Engineering Contradictions & Design Principles
Engineering Contradiction Analysis
1Manufacturing precision
If complex rigs of cameras and depth sensors are used to generate detailed three-dimensional images of heads, then facial texture accuracy and hair detail are improved, but device complexity and cost increase significantly
Solution Approach 1:
The patent uses a single input image as a copy or representation of the target person's appearance, and through neural network processing, generates photorealistic facial textures and hair details without requiring physical capture rigs. The system creates a digital copy of facial features from minimal input data.
Solution Approach 2:
The patent replaces mechanical capture systems (cameras, depth sensors, lighting rigs) with a computational approach using deep neural networks. The mechanical system that physically captures and maps facial features is substituted with an algorithmic system that infers and generates facial textures computationally.
2Manufacturing precision
If complex rigs of cameras and depth sensors are used to generate detailed three-dimensional images, then hair detail and facial texture quality are improved, but time consumption and operational complexity increase
Solution Approach 1:
The patent employs pre-trained neural networks that have already learned facial texture and hair patterns from extensive training data. This preliminary training phase allows the system to quickly generate accurate results during inference without requiring time-consuming capture and processing during actual avatar creation.
Solution Approach 2:
The patent replaces time-consuming mechanical capture processes with rapid computational inference. Instead of physically setting up and operating complex camera rigs, the system uses trained neural networks to generate photorealistic results in minutes or seconds from a single input image.
3Manufacturing precision
If specialized equipment and complex systems are used for avatar creation, then facial texture and hair rendering quality are improved, but ease of manufacture and accessibility are worsened
Solution Approach 1:
The patent uses a simple single input image as the basis for creating photorealistic avatars, replacing the need for specialized capture equipment. The system copies or infers detailed facial features from minimal input, making the process accessible with ordinary cameras or even smartphone photos.
Solution Approach 2:
The patent replaces expensive, complex, and durable specialized equipment with a software-based solution that runs on conventional hardware.
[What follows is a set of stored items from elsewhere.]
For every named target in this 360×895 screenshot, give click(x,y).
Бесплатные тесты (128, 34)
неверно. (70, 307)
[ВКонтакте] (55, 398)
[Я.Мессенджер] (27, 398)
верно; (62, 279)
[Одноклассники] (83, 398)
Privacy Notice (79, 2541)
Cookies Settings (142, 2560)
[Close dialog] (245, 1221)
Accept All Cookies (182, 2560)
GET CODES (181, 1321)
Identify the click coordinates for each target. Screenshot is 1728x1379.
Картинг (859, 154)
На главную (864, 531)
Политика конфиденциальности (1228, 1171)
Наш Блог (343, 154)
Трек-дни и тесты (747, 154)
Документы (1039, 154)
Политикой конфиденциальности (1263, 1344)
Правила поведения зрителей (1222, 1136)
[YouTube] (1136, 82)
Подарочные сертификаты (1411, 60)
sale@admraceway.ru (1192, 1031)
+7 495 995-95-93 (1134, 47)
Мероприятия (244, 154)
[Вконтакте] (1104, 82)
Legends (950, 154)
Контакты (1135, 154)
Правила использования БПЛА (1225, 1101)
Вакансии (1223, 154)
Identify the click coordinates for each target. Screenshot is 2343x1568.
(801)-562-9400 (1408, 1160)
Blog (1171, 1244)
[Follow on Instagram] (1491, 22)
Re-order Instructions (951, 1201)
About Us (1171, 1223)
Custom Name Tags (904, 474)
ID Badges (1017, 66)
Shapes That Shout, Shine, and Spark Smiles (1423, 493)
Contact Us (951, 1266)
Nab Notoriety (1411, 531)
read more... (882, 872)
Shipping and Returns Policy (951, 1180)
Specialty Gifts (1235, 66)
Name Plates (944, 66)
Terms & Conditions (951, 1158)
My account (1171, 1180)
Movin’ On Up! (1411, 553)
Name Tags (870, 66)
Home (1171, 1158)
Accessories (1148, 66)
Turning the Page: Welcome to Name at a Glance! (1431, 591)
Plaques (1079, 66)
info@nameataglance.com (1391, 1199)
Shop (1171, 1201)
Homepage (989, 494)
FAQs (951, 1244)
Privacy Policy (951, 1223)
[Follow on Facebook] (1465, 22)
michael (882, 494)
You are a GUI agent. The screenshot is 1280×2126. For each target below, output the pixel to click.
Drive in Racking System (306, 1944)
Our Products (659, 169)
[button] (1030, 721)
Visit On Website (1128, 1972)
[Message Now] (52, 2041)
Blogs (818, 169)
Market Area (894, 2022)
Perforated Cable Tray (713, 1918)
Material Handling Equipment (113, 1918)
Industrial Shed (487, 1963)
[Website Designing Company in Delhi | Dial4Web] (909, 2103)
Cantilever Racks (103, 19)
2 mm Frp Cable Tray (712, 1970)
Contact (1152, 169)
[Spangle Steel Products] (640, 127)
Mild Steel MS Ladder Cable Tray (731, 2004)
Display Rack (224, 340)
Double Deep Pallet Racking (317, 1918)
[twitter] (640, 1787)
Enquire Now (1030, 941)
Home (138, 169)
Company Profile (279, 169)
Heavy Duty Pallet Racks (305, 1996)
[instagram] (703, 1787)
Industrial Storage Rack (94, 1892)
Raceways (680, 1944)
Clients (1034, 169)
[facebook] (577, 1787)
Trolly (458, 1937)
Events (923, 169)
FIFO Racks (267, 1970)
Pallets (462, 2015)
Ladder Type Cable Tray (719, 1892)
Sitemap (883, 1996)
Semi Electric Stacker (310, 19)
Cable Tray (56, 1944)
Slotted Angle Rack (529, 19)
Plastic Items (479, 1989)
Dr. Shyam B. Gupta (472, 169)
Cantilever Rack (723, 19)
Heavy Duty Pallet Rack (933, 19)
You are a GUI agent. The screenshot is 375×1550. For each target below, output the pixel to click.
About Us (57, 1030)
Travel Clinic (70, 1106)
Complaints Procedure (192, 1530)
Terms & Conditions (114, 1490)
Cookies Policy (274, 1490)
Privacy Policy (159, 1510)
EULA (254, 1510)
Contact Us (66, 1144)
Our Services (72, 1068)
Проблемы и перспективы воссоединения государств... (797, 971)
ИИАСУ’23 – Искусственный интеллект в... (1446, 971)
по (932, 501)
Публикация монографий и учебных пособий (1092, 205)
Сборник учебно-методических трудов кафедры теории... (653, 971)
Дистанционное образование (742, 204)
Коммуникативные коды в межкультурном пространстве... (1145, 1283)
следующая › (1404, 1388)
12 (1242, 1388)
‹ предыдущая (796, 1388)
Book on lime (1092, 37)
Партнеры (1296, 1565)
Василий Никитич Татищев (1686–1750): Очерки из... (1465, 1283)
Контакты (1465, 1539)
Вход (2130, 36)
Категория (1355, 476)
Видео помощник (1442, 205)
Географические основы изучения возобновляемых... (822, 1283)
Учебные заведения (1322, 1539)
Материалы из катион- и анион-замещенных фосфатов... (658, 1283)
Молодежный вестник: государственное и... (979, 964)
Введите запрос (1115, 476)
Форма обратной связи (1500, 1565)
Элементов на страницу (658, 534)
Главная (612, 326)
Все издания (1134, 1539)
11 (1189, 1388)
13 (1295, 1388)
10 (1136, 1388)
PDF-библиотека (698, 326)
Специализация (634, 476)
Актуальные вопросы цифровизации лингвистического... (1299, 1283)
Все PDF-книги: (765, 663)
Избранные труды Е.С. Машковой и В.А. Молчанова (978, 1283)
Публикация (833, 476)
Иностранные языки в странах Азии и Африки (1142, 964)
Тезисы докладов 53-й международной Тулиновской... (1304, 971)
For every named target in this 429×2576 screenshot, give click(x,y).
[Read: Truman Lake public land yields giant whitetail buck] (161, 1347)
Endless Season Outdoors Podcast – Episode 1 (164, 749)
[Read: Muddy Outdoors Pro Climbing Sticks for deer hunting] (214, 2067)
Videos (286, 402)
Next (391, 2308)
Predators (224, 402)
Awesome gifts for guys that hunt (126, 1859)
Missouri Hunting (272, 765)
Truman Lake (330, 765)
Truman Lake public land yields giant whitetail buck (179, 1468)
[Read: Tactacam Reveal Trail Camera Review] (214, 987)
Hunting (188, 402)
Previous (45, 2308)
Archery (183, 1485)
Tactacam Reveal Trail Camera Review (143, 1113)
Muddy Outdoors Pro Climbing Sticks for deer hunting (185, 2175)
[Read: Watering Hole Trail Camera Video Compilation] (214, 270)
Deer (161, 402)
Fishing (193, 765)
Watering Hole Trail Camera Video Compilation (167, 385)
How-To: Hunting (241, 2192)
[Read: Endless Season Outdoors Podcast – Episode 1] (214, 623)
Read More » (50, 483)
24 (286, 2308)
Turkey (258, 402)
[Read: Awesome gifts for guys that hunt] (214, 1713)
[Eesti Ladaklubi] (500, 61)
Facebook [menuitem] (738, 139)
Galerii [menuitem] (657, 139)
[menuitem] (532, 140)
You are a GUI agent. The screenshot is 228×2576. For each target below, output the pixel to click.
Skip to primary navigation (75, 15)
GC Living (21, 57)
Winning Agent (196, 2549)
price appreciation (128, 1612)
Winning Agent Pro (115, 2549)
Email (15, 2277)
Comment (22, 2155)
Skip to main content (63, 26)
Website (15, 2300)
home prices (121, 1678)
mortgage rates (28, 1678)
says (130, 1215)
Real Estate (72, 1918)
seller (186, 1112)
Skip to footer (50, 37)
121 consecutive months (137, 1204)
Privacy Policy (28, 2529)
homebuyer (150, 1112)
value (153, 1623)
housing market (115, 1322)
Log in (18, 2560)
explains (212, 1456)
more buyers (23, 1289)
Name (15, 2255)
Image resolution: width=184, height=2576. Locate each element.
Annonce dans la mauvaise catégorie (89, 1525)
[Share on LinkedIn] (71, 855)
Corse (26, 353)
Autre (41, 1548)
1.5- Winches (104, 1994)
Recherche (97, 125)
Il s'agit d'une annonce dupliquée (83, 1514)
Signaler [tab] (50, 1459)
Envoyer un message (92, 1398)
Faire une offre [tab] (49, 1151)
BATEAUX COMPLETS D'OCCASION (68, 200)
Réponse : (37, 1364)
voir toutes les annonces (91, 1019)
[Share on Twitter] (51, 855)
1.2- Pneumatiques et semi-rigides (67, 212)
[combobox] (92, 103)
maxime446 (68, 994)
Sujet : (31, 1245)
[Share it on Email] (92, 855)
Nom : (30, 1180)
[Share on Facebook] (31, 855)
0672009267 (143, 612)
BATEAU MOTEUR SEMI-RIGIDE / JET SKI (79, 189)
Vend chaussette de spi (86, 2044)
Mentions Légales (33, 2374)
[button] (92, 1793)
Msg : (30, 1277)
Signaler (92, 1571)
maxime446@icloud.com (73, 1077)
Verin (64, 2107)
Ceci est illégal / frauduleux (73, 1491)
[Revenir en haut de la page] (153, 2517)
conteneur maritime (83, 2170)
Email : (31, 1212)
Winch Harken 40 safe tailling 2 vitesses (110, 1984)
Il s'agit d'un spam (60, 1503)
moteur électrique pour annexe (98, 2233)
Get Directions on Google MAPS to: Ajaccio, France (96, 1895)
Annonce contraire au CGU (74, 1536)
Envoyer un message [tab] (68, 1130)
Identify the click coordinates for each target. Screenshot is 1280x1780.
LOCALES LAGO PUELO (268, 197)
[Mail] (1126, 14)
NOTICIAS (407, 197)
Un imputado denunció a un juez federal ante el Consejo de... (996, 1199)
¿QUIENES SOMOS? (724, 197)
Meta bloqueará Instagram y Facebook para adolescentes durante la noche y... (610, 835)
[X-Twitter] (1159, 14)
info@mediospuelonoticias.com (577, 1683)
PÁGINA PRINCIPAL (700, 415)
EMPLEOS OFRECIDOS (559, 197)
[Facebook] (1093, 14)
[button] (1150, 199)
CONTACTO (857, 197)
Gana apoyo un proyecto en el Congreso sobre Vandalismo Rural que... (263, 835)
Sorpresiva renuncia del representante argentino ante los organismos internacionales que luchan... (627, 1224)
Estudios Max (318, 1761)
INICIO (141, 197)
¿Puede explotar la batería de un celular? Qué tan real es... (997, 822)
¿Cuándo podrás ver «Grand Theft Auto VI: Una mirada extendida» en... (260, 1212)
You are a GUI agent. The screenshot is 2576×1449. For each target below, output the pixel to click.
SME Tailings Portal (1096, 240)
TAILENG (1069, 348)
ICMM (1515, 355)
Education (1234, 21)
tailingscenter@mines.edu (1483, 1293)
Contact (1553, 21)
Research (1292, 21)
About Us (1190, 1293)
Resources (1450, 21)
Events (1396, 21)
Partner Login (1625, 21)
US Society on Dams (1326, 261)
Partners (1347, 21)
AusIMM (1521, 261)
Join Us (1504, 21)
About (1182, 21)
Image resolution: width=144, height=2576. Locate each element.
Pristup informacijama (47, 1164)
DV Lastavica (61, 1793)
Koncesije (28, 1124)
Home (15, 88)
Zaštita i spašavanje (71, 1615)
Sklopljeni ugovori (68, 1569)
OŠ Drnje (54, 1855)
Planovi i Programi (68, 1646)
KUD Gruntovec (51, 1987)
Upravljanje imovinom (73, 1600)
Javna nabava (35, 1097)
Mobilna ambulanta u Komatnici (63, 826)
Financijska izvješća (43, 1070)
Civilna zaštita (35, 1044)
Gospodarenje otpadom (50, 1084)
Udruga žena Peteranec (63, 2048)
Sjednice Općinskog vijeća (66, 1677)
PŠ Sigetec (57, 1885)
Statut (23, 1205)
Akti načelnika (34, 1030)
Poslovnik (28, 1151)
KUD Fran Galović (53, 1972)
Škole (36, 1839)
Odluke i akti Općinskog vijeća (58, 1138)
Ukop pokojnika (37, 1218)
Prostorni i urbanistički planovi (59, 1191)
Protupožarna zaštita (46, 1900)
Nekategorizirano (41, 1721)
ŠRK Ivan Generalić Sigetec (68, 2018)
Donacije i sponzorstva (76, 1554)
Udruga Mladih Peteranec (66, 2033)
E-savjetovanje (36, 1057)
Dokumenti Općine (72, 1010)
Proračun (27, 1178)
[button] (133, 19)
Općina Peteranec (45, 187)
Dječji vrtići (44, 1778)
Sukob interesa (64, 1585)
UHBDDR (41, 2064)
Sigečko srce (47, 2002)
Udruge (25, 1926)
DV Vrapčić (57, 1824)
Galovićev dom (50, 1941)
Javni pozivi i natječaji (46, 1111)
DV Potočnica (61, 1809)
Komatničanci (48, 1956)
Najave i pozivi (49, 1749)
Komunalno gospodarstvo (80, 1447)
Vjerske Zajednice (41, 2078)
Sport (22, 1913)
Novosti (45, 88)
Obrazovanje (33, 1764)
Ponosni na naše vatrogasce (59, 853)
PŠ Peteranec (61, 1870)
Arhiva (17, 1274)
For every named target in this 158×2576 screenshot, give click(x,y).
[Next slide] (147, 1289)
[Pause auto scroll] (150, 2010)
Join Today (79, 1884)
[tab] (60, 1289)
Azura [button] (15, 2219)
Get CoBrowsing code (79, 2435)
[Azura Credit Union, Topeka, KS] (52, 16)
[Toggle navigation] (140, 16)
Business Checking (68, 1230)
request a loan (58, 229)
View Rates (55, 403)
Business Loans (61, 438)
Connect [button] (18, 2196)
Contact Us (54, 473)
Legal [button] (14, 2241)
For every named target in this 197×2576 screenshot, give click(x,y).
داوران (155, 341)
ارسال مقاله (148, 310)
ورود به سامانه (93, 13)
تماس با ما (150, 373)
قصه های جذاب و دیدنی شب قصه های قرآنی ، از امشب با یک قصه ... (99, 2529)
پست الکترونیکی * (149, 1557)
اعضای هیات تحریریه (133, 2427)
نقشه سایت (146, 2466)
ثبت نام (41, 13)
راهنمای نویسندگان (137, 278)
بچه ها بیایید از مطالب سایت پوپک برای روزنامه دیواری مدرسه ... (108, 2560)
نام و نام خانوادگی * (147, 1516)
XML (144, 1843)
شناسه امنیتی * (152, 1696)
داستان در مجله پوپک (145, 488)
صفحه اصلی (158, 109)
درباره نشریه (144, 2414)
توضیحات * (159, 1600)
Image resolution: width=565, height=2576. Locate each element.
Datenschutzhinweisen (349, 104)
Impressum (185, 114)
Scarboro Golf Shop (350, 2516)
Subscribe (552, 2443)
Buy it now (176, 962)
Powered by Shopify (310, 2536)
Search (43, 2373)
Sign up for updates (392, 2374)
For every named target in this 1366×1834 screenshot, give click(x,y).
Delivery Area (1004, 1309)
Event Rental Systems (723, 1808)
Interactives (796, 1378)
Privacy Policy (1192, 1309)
The neural network model is a lightweight, software-based alternative to physical capture rigs, making avatar creation accessible to anyone with a standard computer.
4Manufacturing precision
If hand-drawn and manually placed hair strands are used to create lifelike hair, then hair realism is improved, but productivity and time efficiency are significantly reduced
Solution Approach 1:
The patent replaces manual artistic processes of hand-drawing and placing individual hair strands with an automated neural network system. The system computationally generates realistic hair patterns by learning from training data, eliminating the need for manual artistic work while maintaining visual realism.
Solution Approach 2:
The neural network system autonomously generates realistic hair patterns without requiring manual intervention. The system serves itself by automatically inferring hair characteristics from the input image and generating appropriate hair geometry and textures, eliminating the need for artists to manually create each hair strand.
Data Source
AI summary
A system for generating three-dimensional facial models including photorealistic hair and facial textures includes creating a facial model with reliance upon neural networks based upon a single two-dimensional input image. The photorealistic hair is created by finding a subset of similar three-dimensional polystrip hairstyles from a large database of polystrip hairstyles, selecting the most-alike polystrip hairstyle, deforming that polystrip hairstyle to better fit the hair of the two-dimensional image. Then, collisions and bald spots are corrected, and suitable textures are applied. Finally, the facial model and polystrip hairstyle are combined into a final three-dimensional avatar.